The name of this place, in Domesday-book, is written Staplebridge, and at the time of the Conquest it belonged to the abbey of Sherborne. The town and the greater part of the parish are situated upon a rock, which supplies building materials for the neighbourhood; the streets are not regularly paved, but are partially lighted by subscription, and the inhabitants are well supplied with water. From the south end of the main street another diverges, and at the intersection is an ancient stone cross, thirty feet in height, including the pedestal (ornamented on the sides with sculptured emblematical figures), from which rises the frustum of a pyramid, twelve feet high, with fluted angles, and decorated on one of the faces with a figure of our Saviour with a lamb at his feet, and at the bottom with shields of arms, and surmounted with canopied shrines, in one of which is a representation of the Crucifixion; above these are enriched canopies, terminating in a crocketed pinnacle, formerly surmounted by a cross, the whole being supported on three octagonal flights of steps, which diminish in the ascent. In the park formerly belonging to the manor-house the Anglesea cricket club is held: a building has been erected for the accommodation of the members, who meet weekly during the season, but the rest is converted to agricultural purposes, and is surrounded by a wall five miles in circumference. Stalbridge was formerly noted for the manufacture of stockings: several of the inhabitants are now employed in winding silk. A branch of the river Stour, and the Dorsetshire and Somersetshire canal, pass through the parish. In the reign of Edward I., a grant of a market and fair was made to the abbot of Sherborne; the present market is on Tuesday, and on every alternate Tuesday is a great market for cattle: fairs are held May 6th and September 4th.

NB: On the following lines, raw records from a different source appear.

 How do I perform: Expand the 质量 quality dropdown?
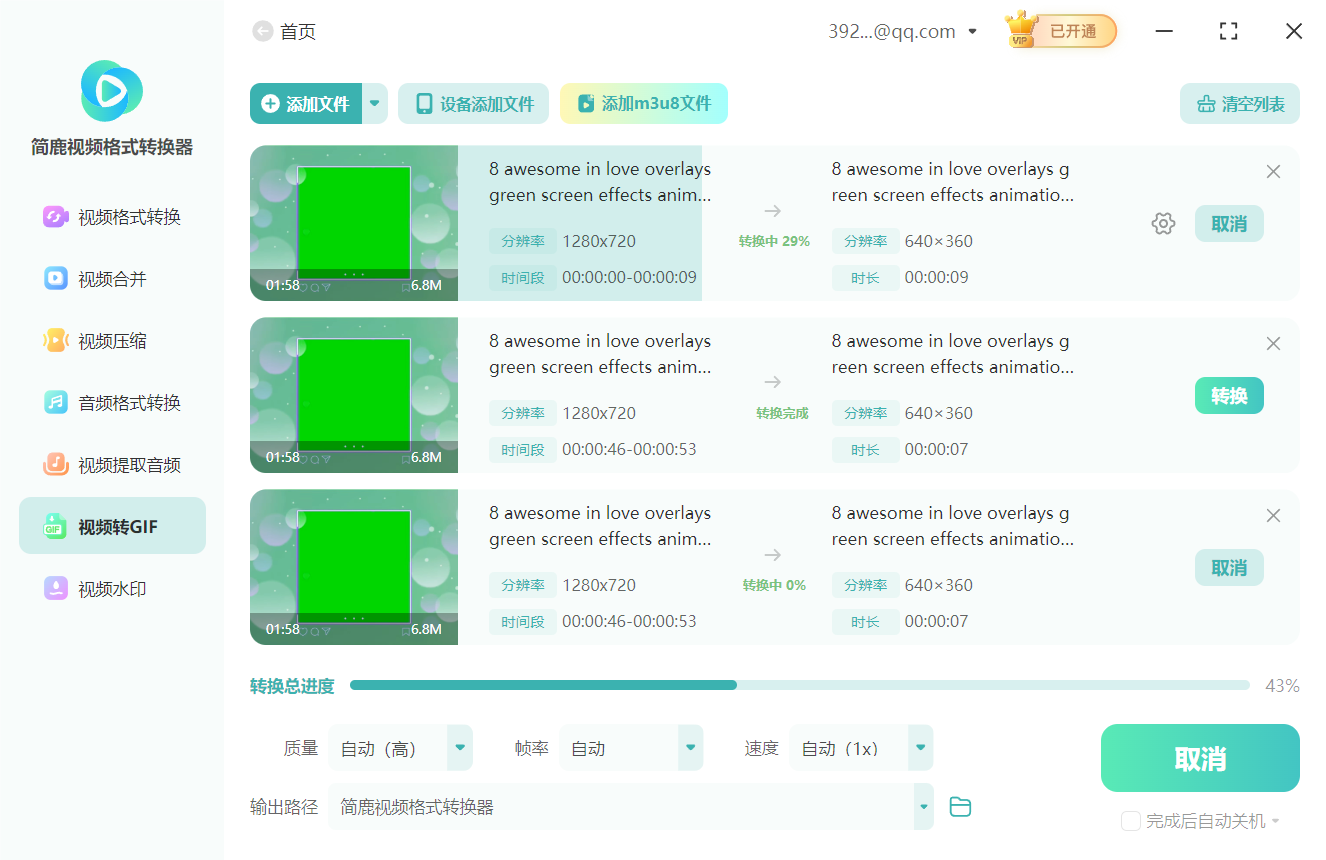click(459, 747)
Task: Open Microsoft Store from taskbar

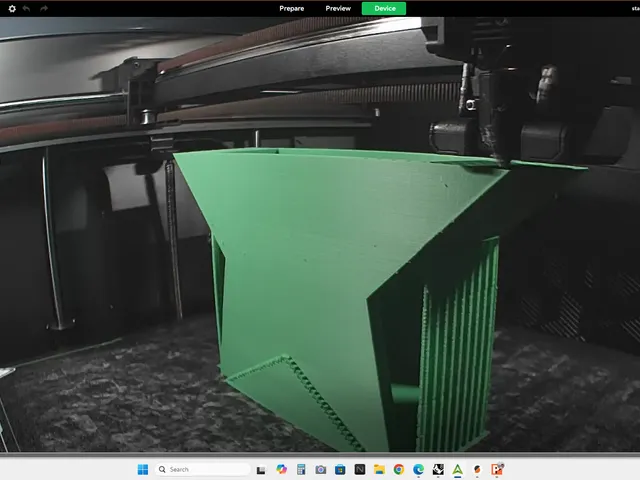Action: pos(340,469)
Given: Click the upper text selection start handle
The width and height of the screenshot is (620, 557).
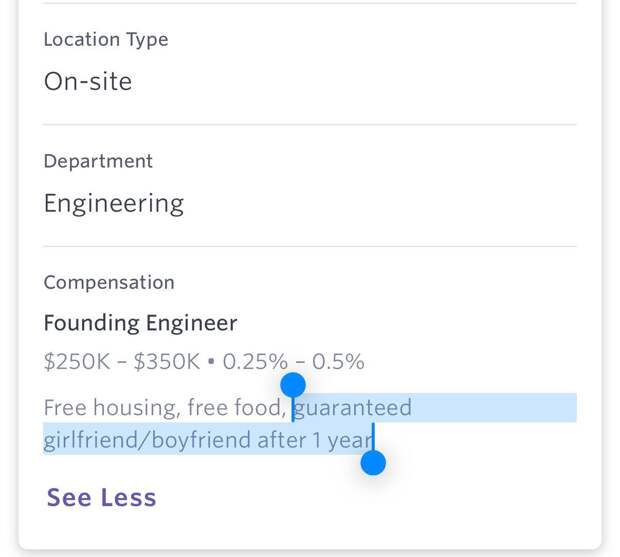Looking at the screenshot, I should pos(293,384).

The living is a rectory, in the archdeaconry of Dorset, and diocese of Bristol, rated in the king's books at 27. 4. 7., and in the patronage of the Senior Bachelor of Christ's College, Cambridge. The church, which is dedicated to St. Mary, is a spacious and ancient structure, with a lofty embattled tower; on the capitals of the pillars supporting the chancel are figures of angels holding scrolls inscribed with texts of Scripture: it contains some ancient monuments. There is a place of worship for Independents. A National school for children of both sexes is supported by subscription.